Going into this morning, the most recent data showed the economy actually shrunk a little in the first quarter, covering January through March, which only helped make this morning’s GDP report that much more important.
Most economists expected the gross domestic product to grow in the second quarter, covering April through June, at around a 2.5% rate, and that’s roughly in line with what happened.
The U.S. economy picked up modestly in the spring after a lackluster start to the year, expanding at an annual 2.3% rate in the second quarter. Growth was led by consumer spending on big-ticket items such as new cars as well as home construction, the government said Thursday. […]Consumer spending, the main engine of U.S. growth, rose 2.9%.

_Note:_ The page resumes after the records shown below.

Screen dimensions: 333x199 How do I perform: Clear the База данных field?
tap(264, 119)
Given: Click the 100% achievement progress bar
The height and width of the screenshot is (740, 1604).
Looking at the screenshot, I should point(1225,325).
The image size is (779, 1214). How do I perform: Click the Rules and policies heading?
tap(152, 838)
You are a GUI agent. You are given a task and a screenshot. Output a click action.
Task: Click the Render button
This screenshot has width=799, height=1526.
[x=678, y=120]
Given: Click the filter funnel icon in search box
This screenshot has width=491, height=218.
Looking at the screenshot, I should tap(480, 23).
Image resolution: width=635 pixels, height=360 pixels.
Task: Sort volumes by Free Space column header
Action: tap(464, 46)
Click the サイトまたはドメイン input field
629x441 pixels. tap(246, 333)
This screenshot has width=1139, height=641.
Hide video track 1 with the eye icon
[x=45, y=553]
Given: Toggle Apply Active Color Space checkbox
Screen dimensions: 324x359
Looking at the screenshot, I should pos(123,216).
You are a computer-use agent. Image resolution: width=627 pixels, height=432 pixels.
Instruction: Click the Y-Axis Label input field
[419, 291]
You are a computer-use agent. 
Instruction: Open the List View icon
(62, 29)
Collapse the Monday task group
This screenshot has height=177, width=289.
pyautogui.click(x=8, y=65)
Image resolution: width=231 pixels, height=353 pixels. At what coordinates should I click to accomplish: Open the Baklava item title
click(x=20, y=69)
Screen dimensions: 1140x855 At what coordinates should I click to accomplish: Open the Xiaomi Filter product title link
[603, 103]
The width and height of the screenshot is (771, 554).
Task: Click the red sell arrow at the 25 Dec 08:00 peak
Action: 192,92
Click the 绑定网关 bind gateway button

This is, of course, a preliminary estimate that will be revised twice more in the coming months. Also note, though previous reporting showed the economy contracting slightly in the first quarter, this morning’s report said the economy actually grew a little – the final tally showed 0.6% growth, instead of 0.2% contraction.
So, what’s the broader takeaway? I’m reminded of something Neil Irwin wrote in April about why economic observers care more about the second quarter’s GDP than the first.
The weak economic readings to start both this year and last reflect two consecutive years of unusually bad winter weather in heavily populated parts of the country, combined with evidence that the formulas used to adjust for the normal seasonal variations may be creating a distorted picture regarding the January-through-March quarter.The real test for the economy is whether the first quarter will, as was the case last year, turn out to be an aberration, with a catch-up effect happening in the form of apparently strong growth in the spring and summer months.
With this in mind, it’s increasingly easy to shrug off the poor first quarter, and instead see an economy that’s slowly chugging along.
As for the image above, the chart shows GDP numbers by quarter since the Great Recession began. The red columns show the economy under the Bush administration; the blue columns show the economy under the Obama administration.